▶ Task description
Lines that include the word "pixels" should be copied from the listing that follows.

▶ Provided records
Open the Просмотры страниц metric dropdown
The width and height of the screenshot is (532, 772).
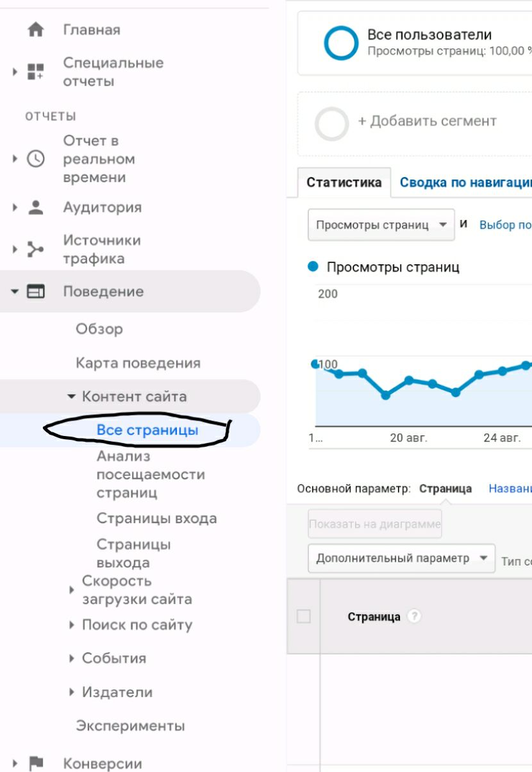(x=381, y=225)
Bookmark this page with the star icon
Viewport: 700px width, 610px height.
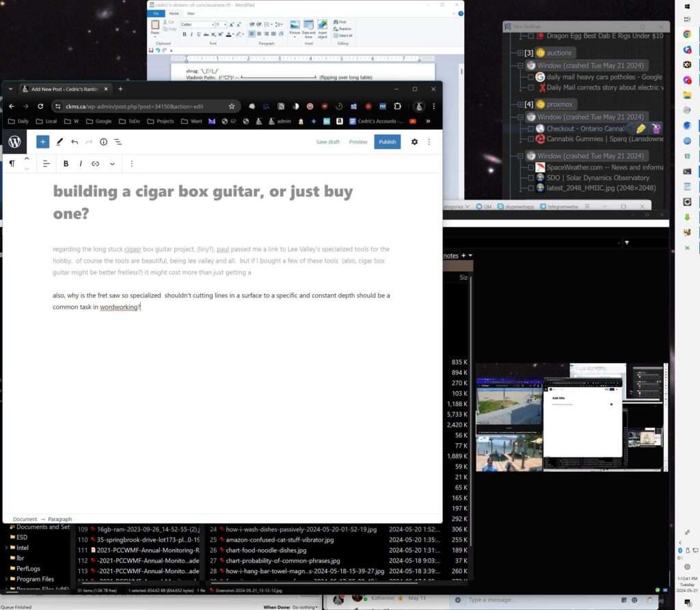click(x=232, y=106)
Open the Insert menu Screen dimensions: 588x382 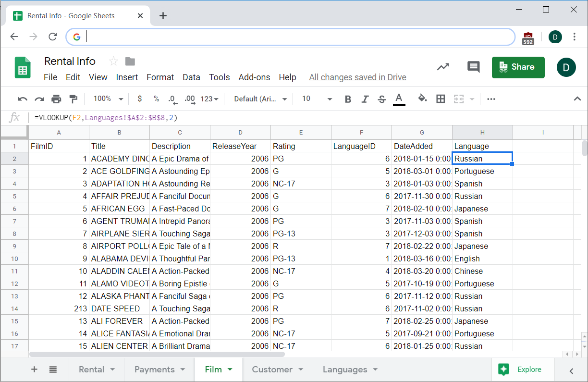pyautogui.click(x=127, y=77)
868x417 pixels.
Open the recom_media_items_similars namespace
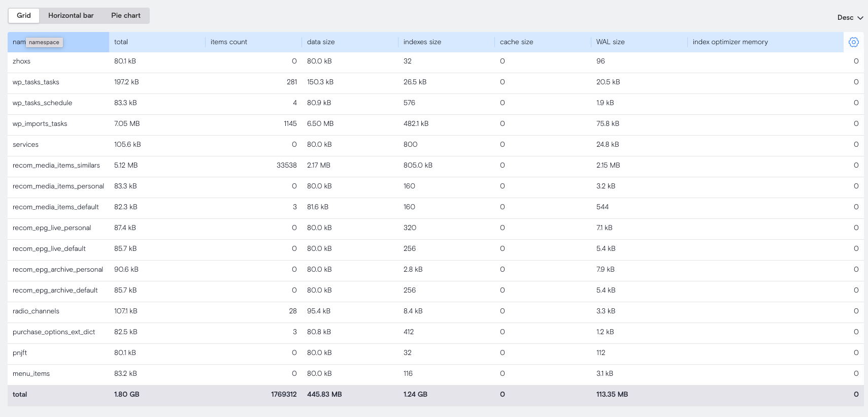(x=56, y=166)
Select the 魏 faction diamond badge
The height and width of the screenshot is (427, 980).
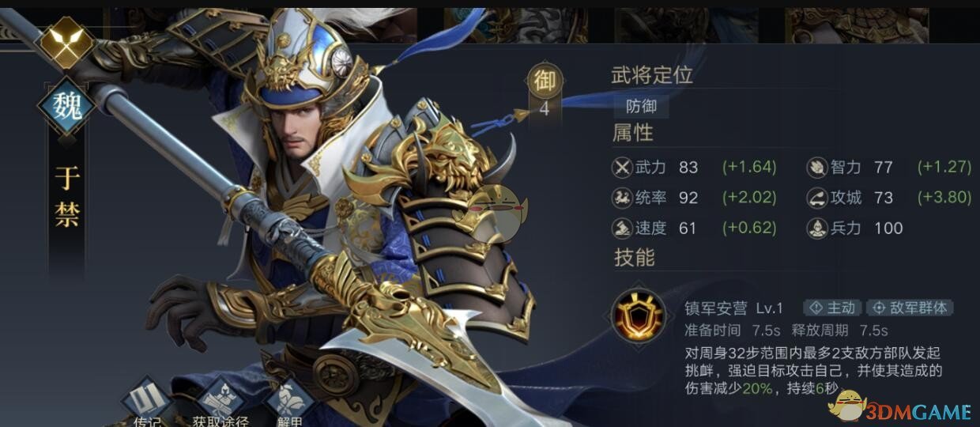(x=66, y=107)
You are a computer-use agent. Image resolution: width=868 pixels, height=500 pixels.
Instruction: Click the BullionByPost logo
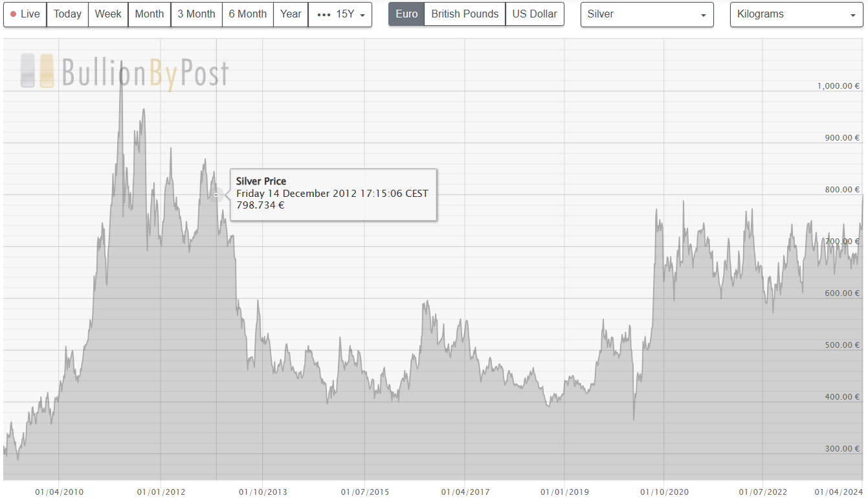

▶ Response to the exercise
868x417 pixels.
You are a computer-use agent. Image resolution: width=868 pixels, height=500 pixels.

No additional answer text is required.